I should add that if you perceive that this essay suffers from a liberal bias, think again. I’m not a Democrat, and indeed that party wouldn’t have me, given some of my personal views. If I were to attend a party meeting and express some of those views, the chairman would be calling for Security inside of four minutes. (Same with the Republicans, by the way. They’d find me too “liberal,” just as the Democrats would think I’m too “conservative.”)

* * *

So where does Justice Roush go from here? I suppose that if she wanted it, the legislature would give her back her old seat in Fairfax Circuit, or perhaps Judge Alston’s post in the CAV. Either move would be an unprecedented demotion. With 22 years of judicial experience, she has plenty of VRS credit, so she may simply elect to retire. The world of mediation will no doubt call her promptly, and she might even find out that this move will produce a pay increase.

But whatever happens, she doesn’t deserve this treatment. From what I’m hearing, lawyers across the Commonwealth uniformly find this development to be monstrous. And they’re right; what’s happened here is appalling. And there’s no way to put the genie back in the bottle: the warring parties can’t retain Justice Roush without breaking a new promise to Judge Alston. Unless the legislature votes to increase the size of the court through the convoluted procedure in Art. VI, §2 of the Constitution – don’t hold your breath on that possibility – there’s no way both of them can sit on our state’s highest court. At least not for now.

One other thought has occurred to me: this development puts Judge Alston in a horrible spot. He has desired a seat on the Supreme Court for some time now, and suddenly, here it comes, but with some unspeakable baggage attached. I’ve read a comment or two that suggested that he refuse the appointment out of principle. But he can’t do that without offending the Republican power-players; doing that would probably mean that he would never get the slot.

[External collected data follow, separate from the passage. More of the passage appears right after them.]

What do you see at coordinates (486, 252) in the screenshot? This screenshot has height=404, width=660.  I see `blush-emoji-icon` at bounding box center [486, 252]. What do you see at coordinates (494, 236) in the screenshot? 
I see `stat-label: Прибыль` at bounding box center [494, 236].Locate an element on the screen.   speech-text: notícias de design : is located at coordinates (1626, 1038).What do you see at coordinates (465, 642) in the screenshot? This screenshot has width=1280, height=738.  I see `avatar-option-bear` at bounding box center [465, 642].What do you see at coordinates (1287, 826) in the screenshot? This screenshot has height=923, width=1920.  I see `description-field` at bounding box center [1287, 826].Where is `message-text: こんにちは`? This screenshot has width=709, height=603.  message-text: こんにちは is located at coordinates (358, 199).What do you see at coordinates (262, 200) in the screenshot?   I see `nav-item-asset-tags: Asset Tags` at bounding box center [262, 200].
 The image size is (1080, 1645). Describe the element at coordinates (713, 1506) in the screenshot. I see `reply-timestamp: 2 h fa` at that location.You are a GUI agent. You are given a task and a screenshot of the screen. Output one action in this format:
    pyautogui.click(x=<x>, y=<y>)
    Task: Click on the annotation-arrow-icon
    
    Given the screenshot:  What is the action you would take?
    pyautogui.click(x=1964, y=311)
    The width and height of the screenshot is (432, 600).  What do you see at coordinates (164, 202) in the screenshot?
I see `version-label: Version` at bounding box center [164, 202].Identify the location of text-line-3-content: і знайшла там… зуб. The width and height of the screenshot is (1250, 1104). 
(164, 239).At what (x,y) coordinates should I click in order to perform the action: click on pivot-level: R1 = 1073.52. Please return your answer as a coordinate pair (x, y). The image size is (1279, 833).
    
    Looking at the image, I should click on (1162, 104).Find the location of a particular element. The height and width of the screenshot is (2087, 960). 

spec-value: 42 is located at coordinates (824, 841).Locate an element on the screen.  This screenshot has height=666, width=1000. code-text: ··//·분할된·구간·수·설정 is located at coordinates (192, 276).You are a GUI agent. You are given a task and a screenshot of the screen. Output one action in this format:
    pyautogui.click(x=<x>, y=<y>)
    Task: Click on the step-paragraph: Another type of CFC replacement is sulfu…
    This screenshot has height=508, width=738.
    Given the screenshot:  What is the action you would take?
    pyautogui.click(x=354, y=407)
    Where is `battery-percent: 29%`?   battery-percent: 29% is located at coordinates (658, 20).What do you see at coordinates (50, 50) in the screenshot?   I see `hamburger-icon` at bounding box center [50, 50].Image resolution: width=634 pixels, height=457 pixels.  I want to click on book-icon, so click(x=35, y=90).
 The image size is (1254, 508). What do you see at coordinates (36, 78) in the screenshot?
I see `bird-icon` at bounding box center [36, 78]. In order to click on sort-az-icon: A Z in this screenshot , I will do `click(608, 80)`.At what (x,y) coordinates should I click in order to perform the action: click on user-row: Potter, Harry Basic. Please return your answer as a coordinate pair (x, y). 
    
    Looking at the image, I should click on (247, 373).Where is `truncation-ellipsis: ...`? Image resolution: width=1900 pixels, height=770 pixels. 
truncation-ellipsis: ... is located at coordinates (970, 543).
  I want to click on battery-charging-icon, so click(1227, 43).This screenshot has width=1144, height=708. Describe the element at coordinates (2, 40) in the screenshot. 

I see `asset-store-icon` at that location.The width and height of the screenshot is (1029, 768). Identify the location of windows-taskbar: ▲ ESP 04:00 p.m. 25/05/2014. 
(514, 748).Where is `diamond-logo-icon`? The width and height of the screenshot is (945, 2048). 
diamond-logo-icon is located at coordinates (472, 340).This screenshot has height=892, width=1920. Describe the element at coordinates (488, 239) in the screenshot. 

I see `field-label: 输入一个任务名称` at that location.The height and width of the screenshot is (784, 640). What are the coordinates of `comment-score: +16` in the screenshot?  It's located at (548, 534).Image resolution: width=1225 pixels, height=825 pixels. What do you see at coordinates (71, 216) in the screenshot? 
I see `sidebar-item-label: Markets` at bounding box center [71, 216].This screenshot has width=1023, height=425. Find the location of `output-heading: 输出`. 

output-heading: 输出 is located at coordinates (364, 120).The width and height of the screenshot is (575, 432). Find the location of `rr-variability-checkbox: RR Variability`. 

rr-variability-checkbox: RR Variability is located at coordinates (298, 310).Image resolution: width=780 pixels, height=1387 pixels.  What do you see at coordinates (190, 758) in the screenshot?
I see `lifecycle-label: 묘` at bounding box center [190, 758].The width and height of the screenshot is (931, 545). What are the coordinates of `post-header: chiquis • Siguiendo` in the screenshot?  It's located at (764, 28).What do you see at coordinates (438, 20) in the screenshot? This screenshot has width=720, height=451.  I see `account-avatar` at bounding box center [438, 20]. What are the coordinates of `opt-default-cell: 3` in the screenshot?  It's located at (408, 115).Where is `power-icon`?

I wish I could add a coda to this report, containing a happy ending. As far as I can tell, the only persons who are happy with this outcome are some (not all) of the Republicans in the legislature. The legislators have won this fight, as they will with virtually all battles over judicial appointments, given our division of powers.





[Posted July 27, 2015] Governor McAuliffe has appointed Fairfax Circuit Court Judge Jane Roush to the Supreme Court of Virginia, effective August 1. She replaces Justice Lee Millette, who recently announced his retirement, effective July 31.

Under Virginia law, this appointment is technically temporary, as it expires 30 days after the legislature convenes in January. I added the adverb technically to that sentence because I’m not aware of any instance – in the history of the Commonwealth, though admittedly my familiarity is fuzzy when you go back that far – in which the General Assembly has taken a robe off a justice’s shoulders in a political fight with the Governor. It’s happened at the trial-court level, but never in the Commonwealth’s highest court.

This is an opportunity for me to congratulate my law-school almost-classmate on a terrific milestone in her legal and judicial career.

One last point: the dramatic turnover in the Supreme Court’s personnel continues apace. With the ascent of Justice Roush, five of the court’s seven members will have been appointed since 2010.